Bu konuyla bağlantılı olarak Guénon Hıristiyanlıktaki Mistisizmle gerçek metafizik bilgeliğin de (o Metafiziği, İnsiyatik Öreti şeklinde ifade eder ve İslam söz konusu olduğunda bunun adı Tasavvuftur) aynı şey olmadığını ifade eder. Ona göre mistisizm, metafizik öğretinin ve hiyerarşik bir silsile ile aktarımın bulunmadığı pasif bir inziva olduğu için gerçek bir inisiyatik yol değildir.

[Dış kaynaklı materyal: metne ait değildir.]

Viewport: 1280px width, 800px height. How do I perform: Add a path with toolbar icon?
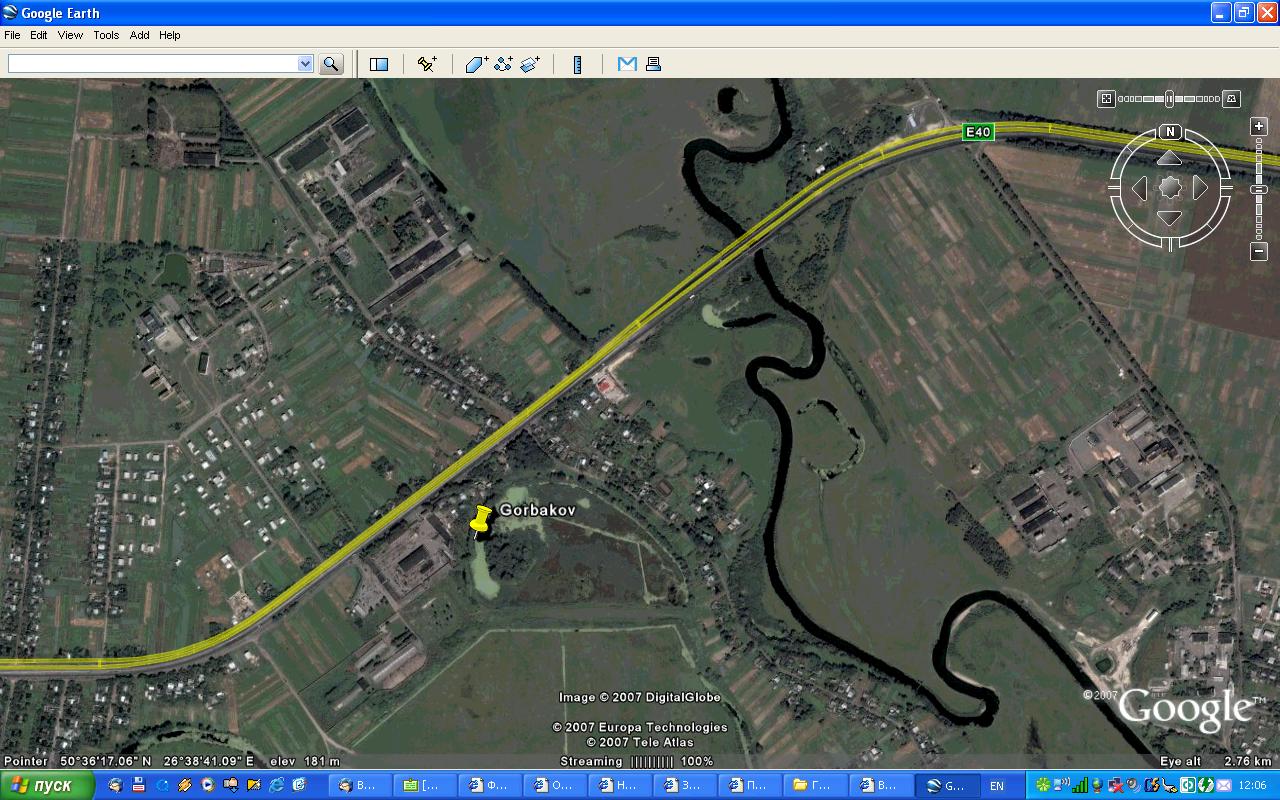[x=503, y=64]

Dolayısıyla Hakikate götüren inisiyatik öğretileri Mistisizm olarak adlandırmak doğru değildir ve Tasavvufu İslam Mistisizmi olarak tercüme etmek de tamamen yanlıştır.
Öte yandan Guénon’un metafizik anlayışını sunmada İslam’ın batıni ve metafizik öğretileri önemli bir çerçeve oluşturmuştur. Bu bakımdan onun yorumları günümüzde İslam dünyasında Tasavvuf doktrinlerinin doğru anlaşılması ve modern dünyaya uyarlanması açısından bir model olarak görülmektedir. Bu bağlamda o, özellikle manevi bir yol izlenmesi için intisaba sürekli dikkat çekmiştir. Nitekim kendisi de Mısırlı bir şeyhin halifesinden sufi terbiye almıştır. Çünkü onun için gelenek sadece teorik bir yol değil yaşanması gereken manevi bir kurtuluş olarak da görülmüştür. Aynı zamanda metafizik hakikate ulaşmanın yolu da bu manevi terbiye ve arınma ile gerçekleşmektedir.

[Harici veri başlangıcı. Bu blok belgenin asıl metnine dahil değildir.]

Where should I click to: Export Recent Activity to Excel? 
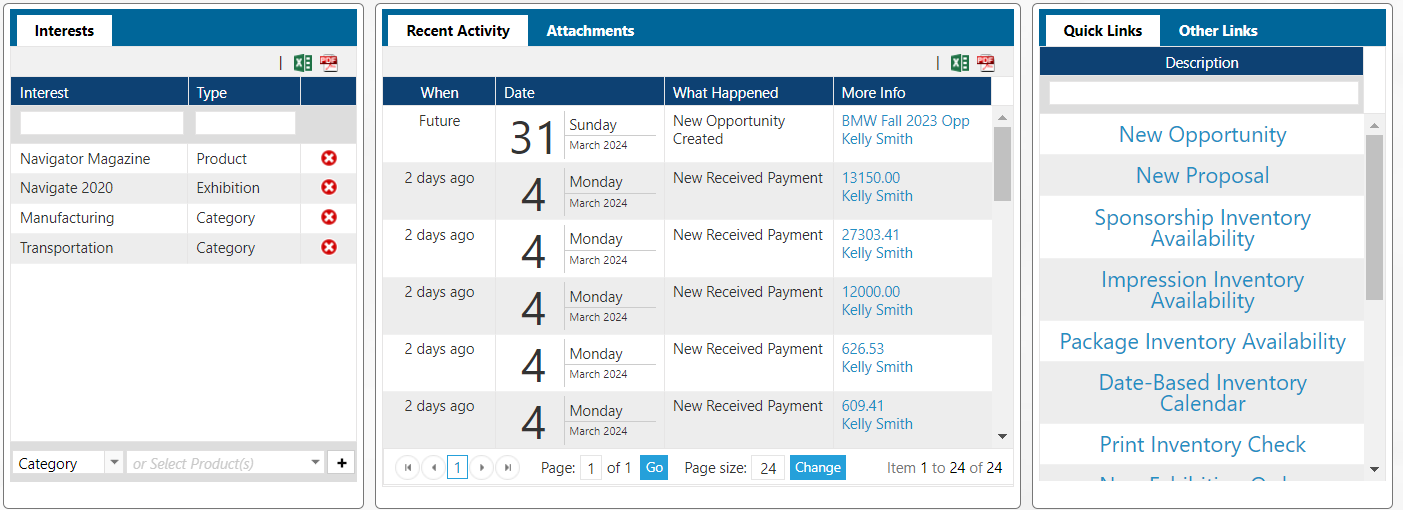click(960, 63)
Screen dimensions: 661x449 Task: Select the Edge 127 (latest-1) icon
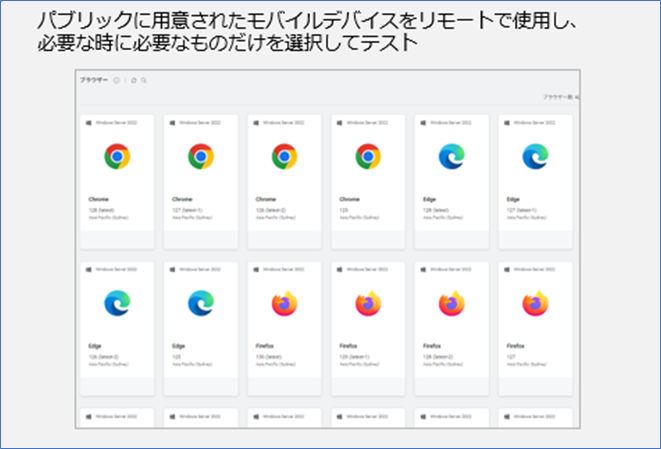point(536,156)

Sonuçta Guénon bize yaşadığımız bu görüngüler dünyası ve duyularla edindiğimiz izlenimlerin ötesinde başka bir gerçeklik ya da hakikat evreninin varlığını tekrar hatırlatmaktadır. Ona göre asıl hakikat bu dünyadan yansır ve insan bütün entelektüel dikkatini bu ezeli hikmete yoğunlaştırarak onun ışığında her şeyin değerini ve anlamını yeniden kavramalıdır. Aksi takdirde hakikatin kaybedildiği yerde, bir ilkesizlik ve çoklukta dağılmadan başka bir şeyden söz edilemez.